I adjusted my hat, put away the sword and went to find Jayne Wiskowski.
Her soul, of course, was gone.
There was crime scene tape up around the spot where her body had fallen, and several police officers stood around talking to one another and shooing away the curious. Her body was nowhere to be seen, which meant it had been already transported to the morgue.
Given the trauma of her death, it was unlikely that the soul was still attached to the body. She’d probably broken free of her mortal shell pretty soon after her ectoplasmic self had caught a glimpse of her separated head. Which meant that she was wandering somewhere.
I gritted my teeth, knowing I’d have to hunt for her, and settled in for the long haul. Given all the problems at the Agency, there was no way I could submit paperwork on a lost soul. Of course, the Agency could have helped me out by sending another collector instead of leaving me hanging in the wind.
For half a second I entertained the idea that the Agency had wanted me to fail, and that was why they’d sent me out on my own even though they knew there was a strong possibility this collection would go pear-shaped.
Then I realized that the constant persecution from enemies known and unknown was making me paranoid. The Agency couldn’t be after me, too, could they?
Well, maybe they could, but I couldn’t worry about it. I had enough to worry about. I’d limited the monster’s kills to one, and if—no, when—I found Jayne’s soul, I’d have this pickup all tied up with a ribbon, just the way upper management liked it.
Three hours later the wind had frozen me into a Popsicle, and I was dizzy from flying in circles. Jayne had disappeared, and I hadn’t the remotest clue where she might have gone.
My face was frozen, my stomach was rumbling and Beezle had probably worked himself up into a tizzy, so I decided to head home.
I cut over to Addison and flew straight west toward my house.
Beezle was on the kitchen counter with his beak in a gigantic sack of Kettle chips. His bottom half stuck out of the bag as he burrowed through like an earthworm. Rapid crunching sounds emitted from inside.
I grabbed him by the ankle and yanked him out. Chips skidded all over the counter. He looked guilty for a second, then covered it with defiance.
“What? Nobody else wanted them,” he said.
“I might have wanted some,” I said. “I see you were not even remotely worried about me. Where is everyone?”
“Jude had to meet with Wade about some pack thingy. He called and said he would be back soon. Nathaniel is downstairs sulking, as usual. Or maybe he’s plotting. It’s hard to tell the difference. Samiel is playing Skyrim on the computer.”
“Do I want to know what Skyrim is?”
“Probably not,” Beezle said, dusting chips off his face.
“I need to eat something,” I said as my stomach growled.
“We should get Potbelly sandwiches,” Beezle said hopefully.
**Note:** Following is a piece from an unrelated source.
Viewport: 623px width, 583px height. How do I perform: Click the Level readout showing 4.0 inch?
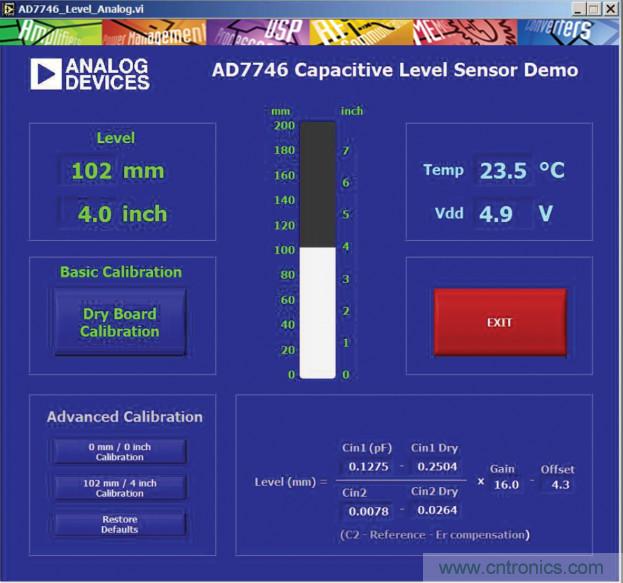[117, 214]
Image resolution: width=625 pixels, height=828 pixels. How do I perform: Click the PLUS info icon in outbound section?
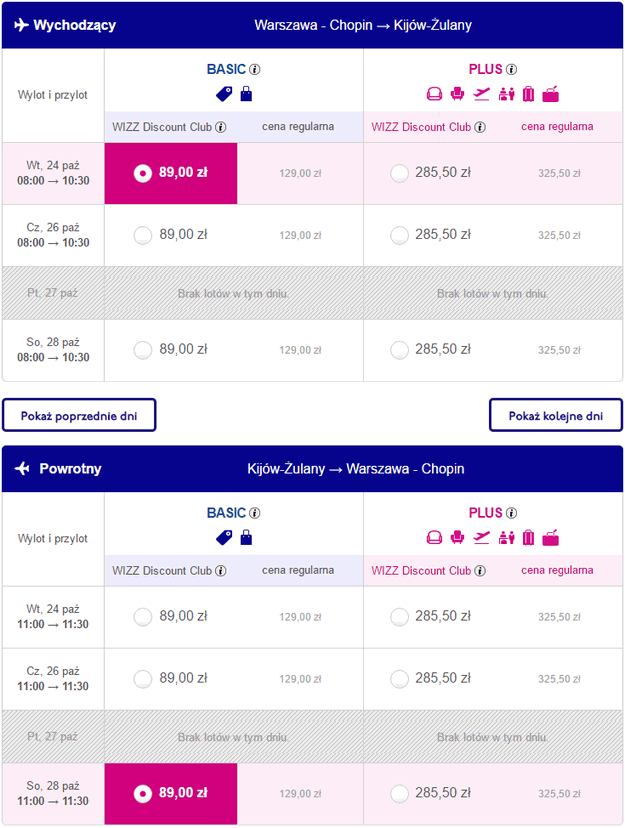pyautogui.click(x=512, y=70)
“No,” I said. The closest Potbelly was right across the street from the place where Jayne Wiskowski had lost her head. I didn’t need to be reminded of that debacle while I was eating.
“Can we go to Costco and get a hot dog, then?”
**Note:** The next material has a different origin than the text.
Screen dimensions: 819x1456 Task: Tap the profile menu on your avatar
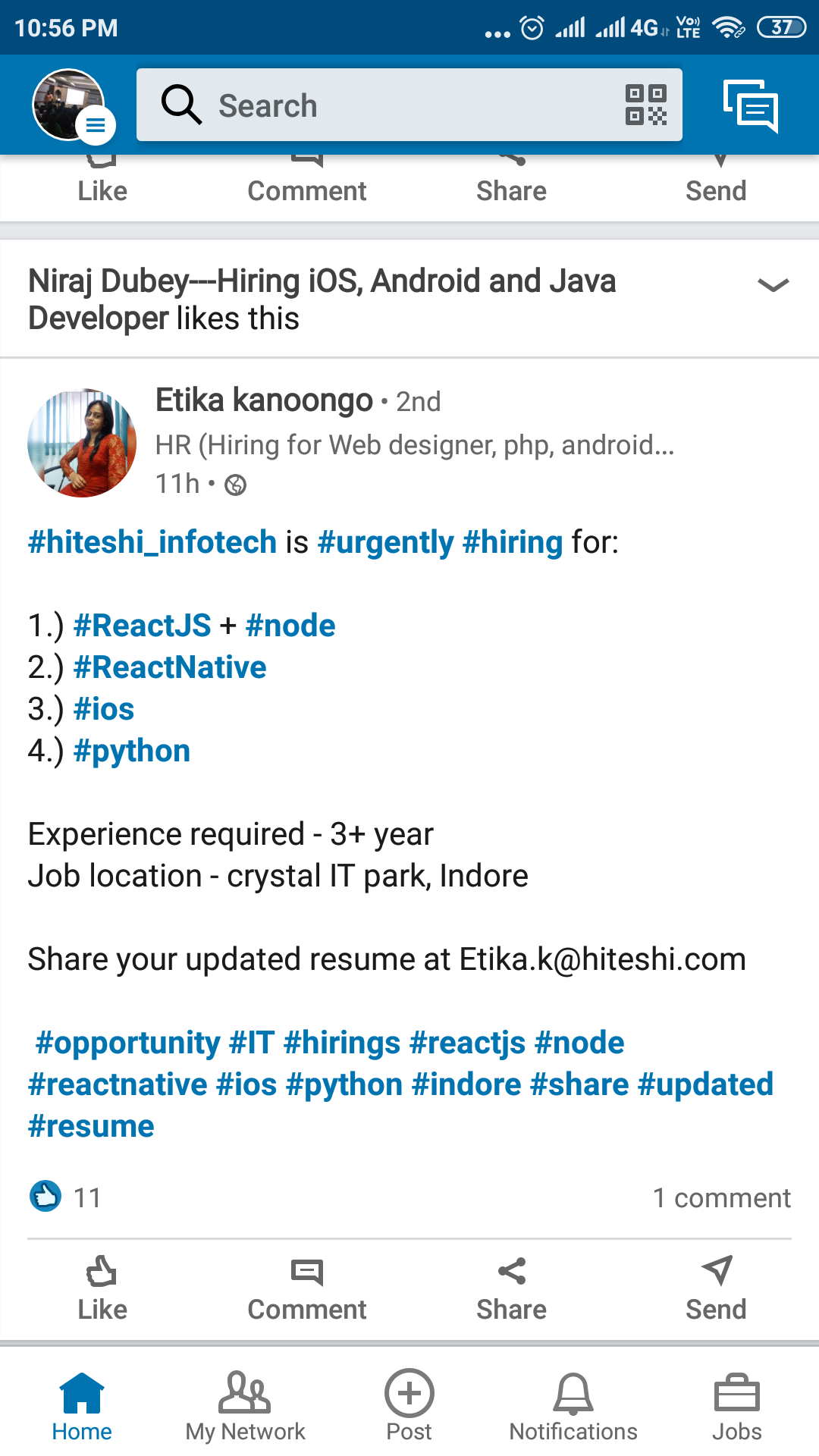pos(68,105)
“You just ate. I’m the one who needs to eat something.”
“Those chips are mostly air,” Beezle said. “I need something substantial.”
A hot dog did sound good. And there was a bookstore on Webster, near Costco. I could stop and get a copy of What to Expect When You’re Expecting a Demon Baby.
“Okay, we can go to Costco,” I said.
“Really?” Beezle said. He seemed disappointed that I hadn’t put up a bigger fight.
“Yes, but you only get one item off the menu,” I said as he climbed into my coat pocket.
“Just one?” he whined. “How can I possibly choose between the hot dog, the ice cream bar and the churro?”
“Choose wisely,” I said. “Because I’m not sharing whatever I get.”
Beezle tucked himself under my lapel, grumbling.
The store was packed, as usual. Beezle finally settled on an ice cream bar after much dithering. I took off my coat and laid it over the child seat in the shopping cart so that Beezle could camp under there and eat without attracting notice.
I bought a hot dog and soda and pushed the cart through the store, even though I had no intention of buying anything. I like to walk through the aisles sometimes, looking at things that I’ll never be able to buy. I stopped in front of the jewelry case, but the gleam of diamond engagement rings made me twist my wedding band around my finger in an unhappy way, so I moved on.
In the center of the store was a collection of tables displaying new clothing. One of the tables was covered in baby clothes, pinks and purples and blues and greens.
I picked up a tiny infant sleeper and had a moment of panic. Babies were small. Really small.
“How am I supposed to take care of something this small?” I said aloud.
“What was that?” Beezle said. His voice was muffled by my coat and the ice cream in his mouth.
“Nothing,” I said, dropping the sleeper back on the table and pushing my cart away.
How could I be responsible for someone so little, someone so breakable? How could I ever keep a baby safe? I’d barely managed to keep myself safe so far.
After Beezle had finished eating an ice cream bar as big as his torso, we ditched the shopping cart and flew over to the bookstore on Webster.
I stood in front of the pregnancy and child-care section, awed by the number of books relating to the birth, care and feeding of children.